*Reading text:*
+ + + +
III. Looking at the call of Samuel we see: (1) Almighty God calling man at an unlikely time. In the pomp of mid-day He comes to us, blazing with all effulgence of glory, and addresses us with majesty and overwhelming force; in the hour of midnight He approaches His sleeping ones, and by dream or vision or still small voice, would hold intercourse with His saints. (2) We see Almighty God calling an unlikely person. We should have thought it more probable that God would call the aged prophet, rather than the ministering child. But the first shall be last and the last first. We may enlarge this incident so as to find in it a great principle of exquisite beauty and of worldwide application; that principle is that Almighty God is constantly sending messages by children. (3) In this scene we have also the revelation of the true state of man for receiving God's message—"Speak, Lord; for Thy servant heareth." It is the place of the creature to listen to the Creator. Good listening is one condition of progress.
Parker, Wednesday Evenings in Cavendish Chapel, p. 28.
+ + + +
*Exercise task 1:* Revise the listing from the line containing "At what coordinates should I click to accomplish: Go" down to the end of the listing, replacing "GUI agent" with "desktop assistant" and leaving everything else as it is. Omit the pictures from your answer.
*Exercise task 2:* Resume the passage on the call of Samuel from where it stops.
The passage above has no connection to the listing that comes after it.

(A run of records)
+ + + +
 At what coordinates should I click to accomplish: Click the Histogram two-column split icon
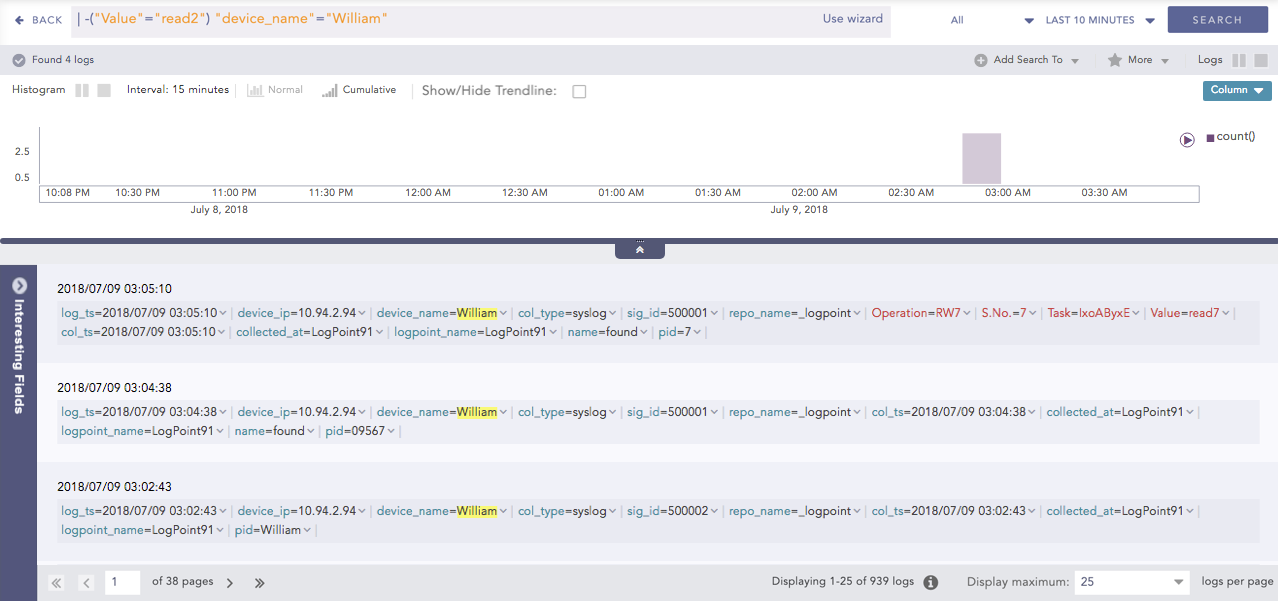(x=82, y=90)
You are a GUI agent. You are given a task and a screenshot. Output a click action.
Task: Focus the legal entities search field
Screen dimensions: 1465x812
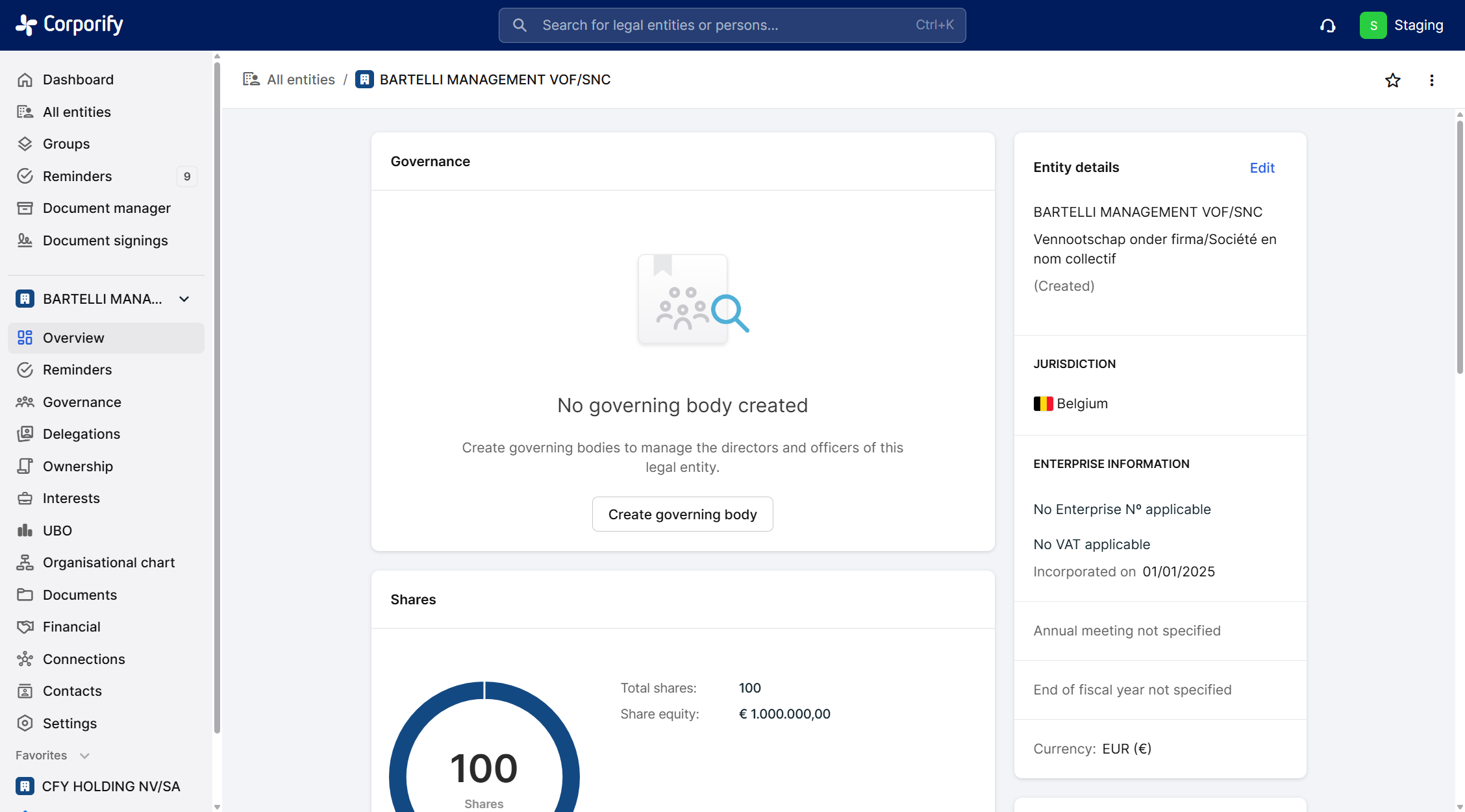[x=731, y=25]
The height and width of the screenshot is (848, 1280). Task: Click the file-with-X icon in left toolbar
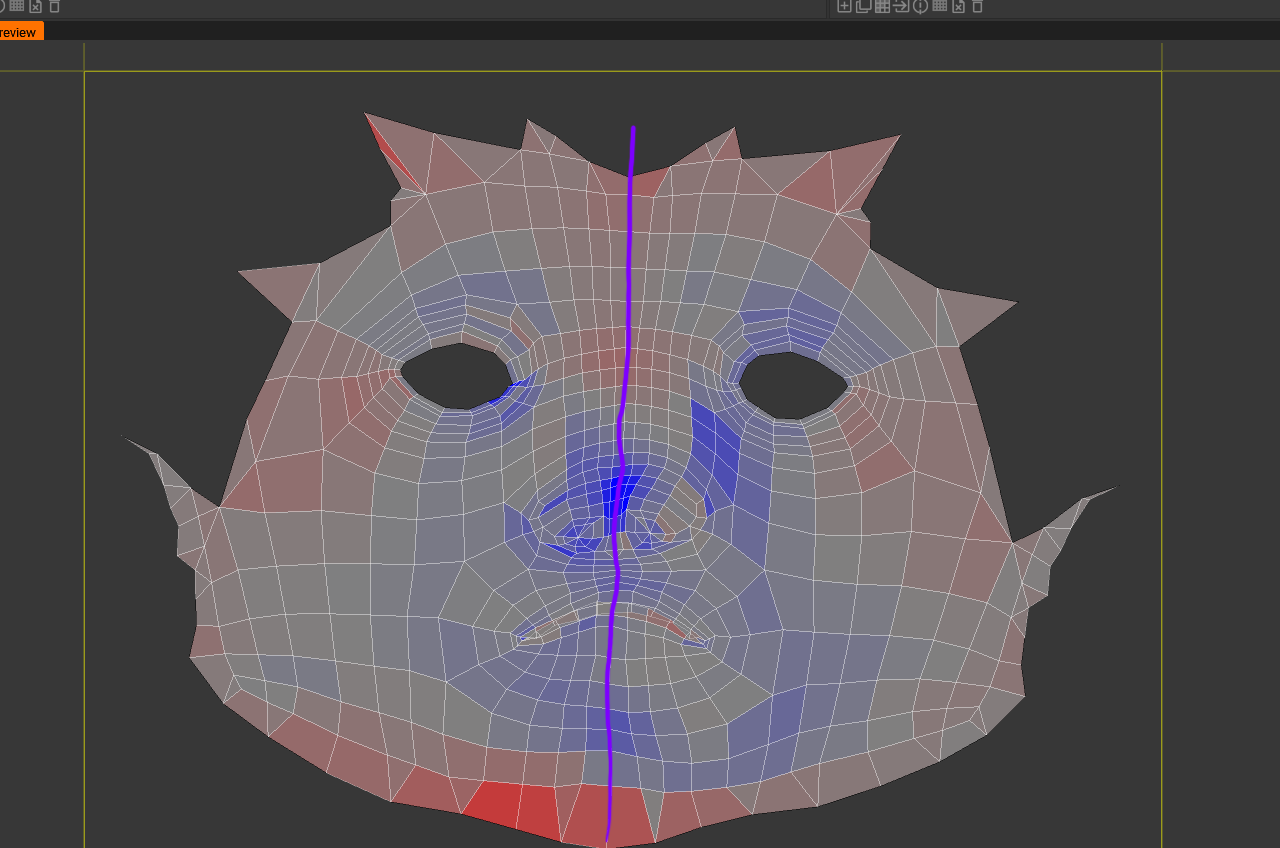pyautogui.click(x=35, y=6)
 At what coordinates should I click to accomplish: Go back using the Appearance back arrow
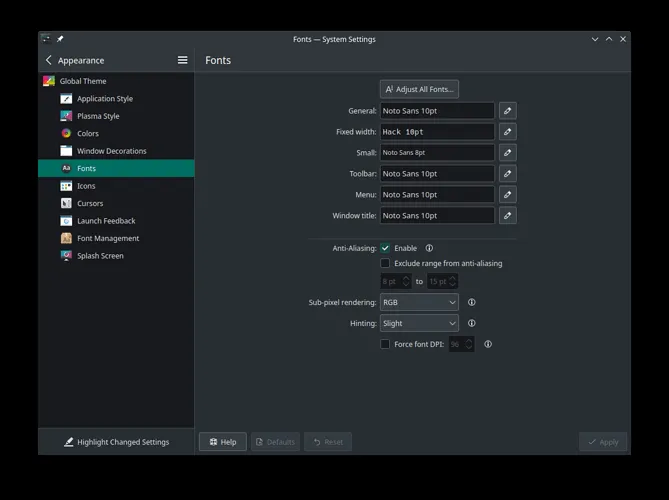49,60
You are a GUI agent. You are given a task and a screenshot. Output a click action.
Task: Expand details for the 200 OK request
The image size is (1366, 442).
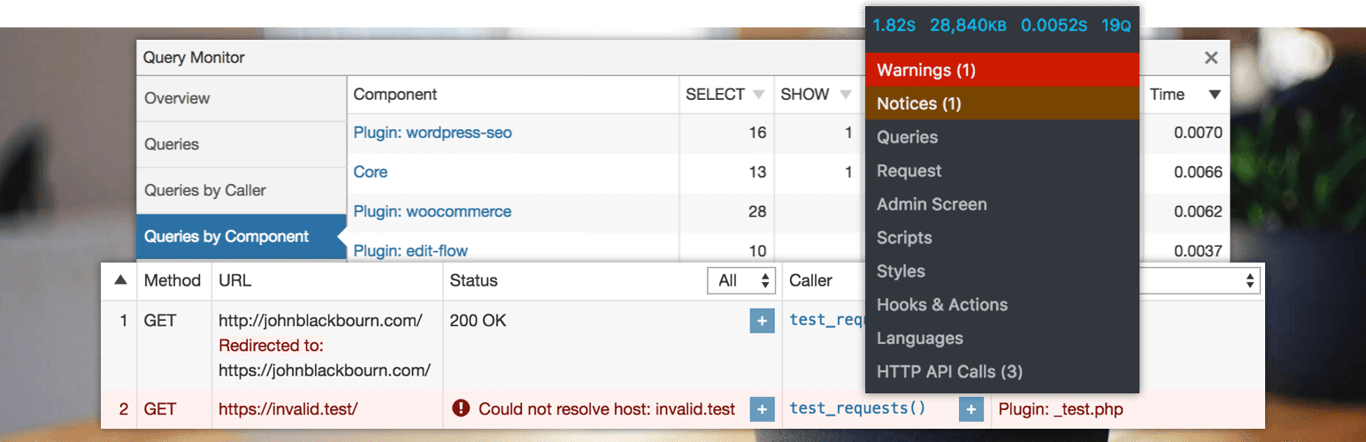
+ + + +
*Written answer 1:*
 At what coordinates should I click to accomplish: Go back using the Appearance back arrow
49,60
You are a desktop assistant. You are given a task and a screenshot. Output a click action.
Task: Expand details for the 200 OK request
The image size is (1366, 442).

*Written answer 2:*
I. The first notice we have of Samuel's ministering before the Lord reminds us of the decency and gravity necessary at all times and in all persons, in approaching Him. As Samuel is an example of reverence in worship, so in Saul we have an example of irreverence. There have ever been these two kinds of Christians—those who belonged to the Church, and those who did not. And while, on the one hand, reverence for sacred things has been a characteristic of Church Christians on the whole, so want of reverence has been characteristic of Christians not of the Church. The one have prophesied after the figure of Samuel, the other after the figure of Saul.
II. So natural is the connection between reverence and faith that the only wonder is, how any one can for a moment imagine he has faith in God, and yet allow himself to be irreverent towards Him. Hence even heathen religions have considered faith and reverence identical. Those who have separated from the Church of Christ have in this respect fallen into greater than pagan error. They have learned to be familiar and free with sacred things, as it were, on principle. They have considered awe to be superstition and reverence to be slavery.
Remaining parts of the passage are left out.